05.09.24 (Kommentar) Autor:Stefan Hennigfeld

Wir haben mit dem Deutschlandticket eine Veränderung in der Tariflandschaft, die von ähnlicher Bedeutung ist, wie die Eisenbahnreform 1994 und die Regionalisierung 1996. Noch vor einigen Jahren wäre ein solches Angebot undenkbar gewesen und wir sehen ja, dass es auch aktuell alles andere als unumstritten ist. Für die Fahrgäste drohen vielleicht schon in naher Zukunft erhebliche Kostensteigerungen. Aber die Idee als solche wird sich wohl kaum wieder abschaffen lassen, zumindest nicht wenn die politische Forderung nach einer Stärkung öffentlicher Verkehrsmittel ernstgemeint ist.

Dazu passt, dass der größte Verkehrsverbund Deutschlands seine Tariflandschaft radikal verändert und vereinfacht, mit dem letztes Jahr neu eingeführten Deutschlandticket im Mittelpunkt. Das Deutschlandticket ist die Regel, auch das Sozialticket und das Semesterticket sind nunmehr Abwandlungen des Deutschlandtickets und keine eigenen Produktgruppen mehr. Natürlich kann es sein, dass irgendjemand jeden Abend nach 19 Uhr noch eine Person mitnimmt und dabei aber nur zwei Stationen mit der S-Bahn fährt und auf seinem Stadtgebiet bleibt, für den sich die Situation mit zwei Deutschlandtickets statt einem Ticket 2000 dann verteuert.

• **Arbeitsanweisung**
Kannst du aus dem Kommentar zum Deutschlandticket die Stelle wörtlich zitieren, die mit den Worten „05.09.24 (Kommentar) Autor:Stefan“ beginnt und mit „Verkehrsmittel ernstgemeint ist.“ endet?

• **Eingabedaten**
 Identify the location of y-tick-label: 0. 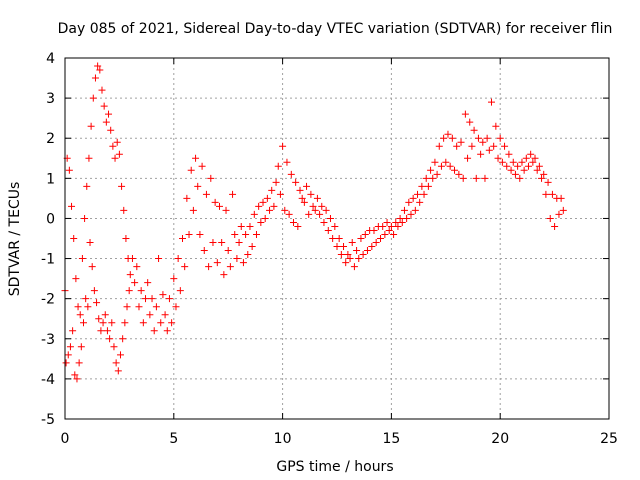
(50, 219).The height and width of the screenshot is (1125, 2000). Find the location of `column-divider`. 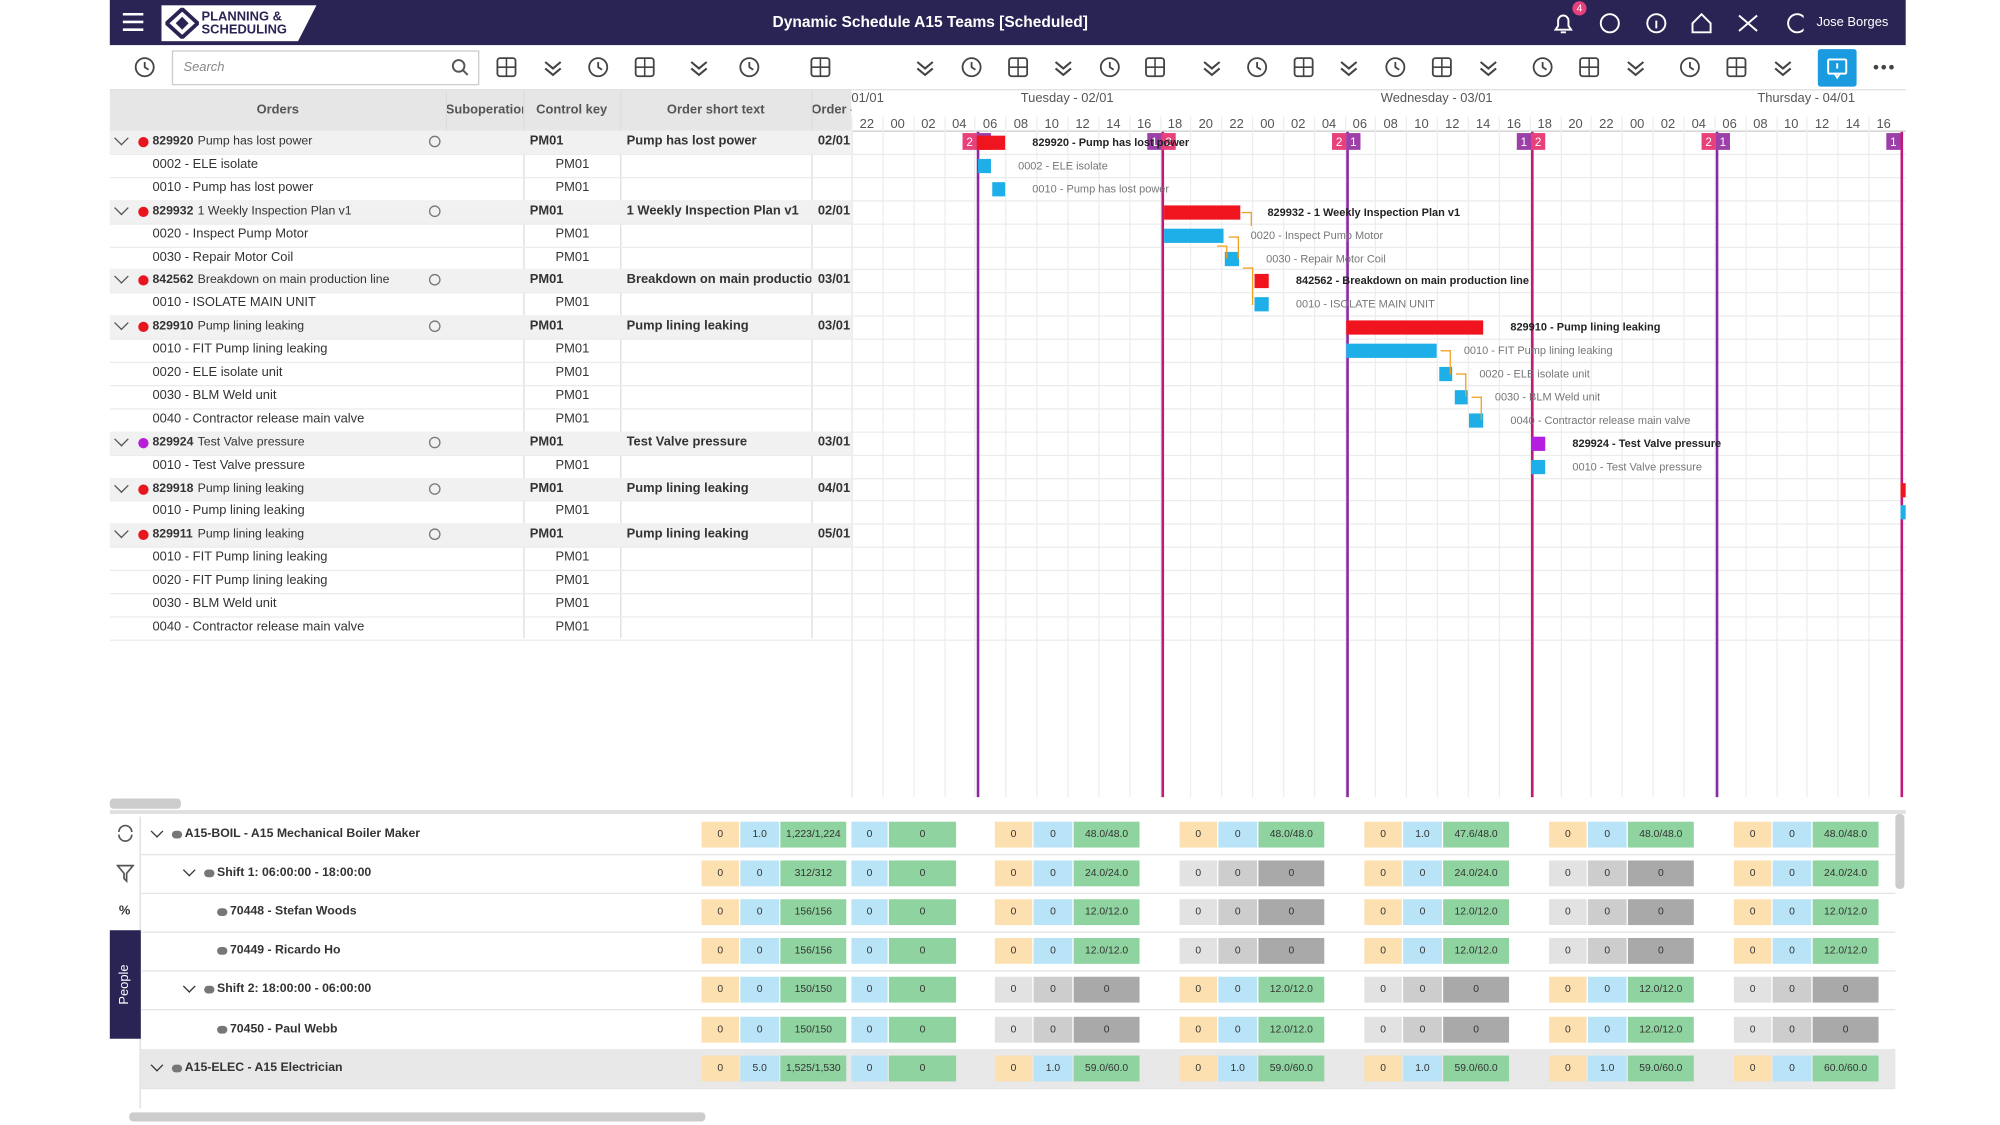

• **Deine Lösung**
05.09.24 (Kommentar) Autor:Stefan Hennigfeld

Wir haben mit dem Deutschlandticket eine Veränderung in der Tariflandschaft, die von ähnlicher Bedeutung ist, wie die Eisenbahnreform 1994 und die Regionalisierung 1996. Noch vor einigen Jahren wäre ein solches Angebot undenkbar gewesen und wir sehen ja, dass es auch aktuell alles andere als unumstritten ist. Für die Fahrgäste drohen vielleicht schon in naher Zukunft erhebliche Kostensteigerungen. Aber die Idee als solche wird sich wohl kaum wieder abschaffen lassen, zumindest nicht wenn die politische Forderung nach einer Stärkung öffentlicher Verkehrsmittel ernstgemeint ist.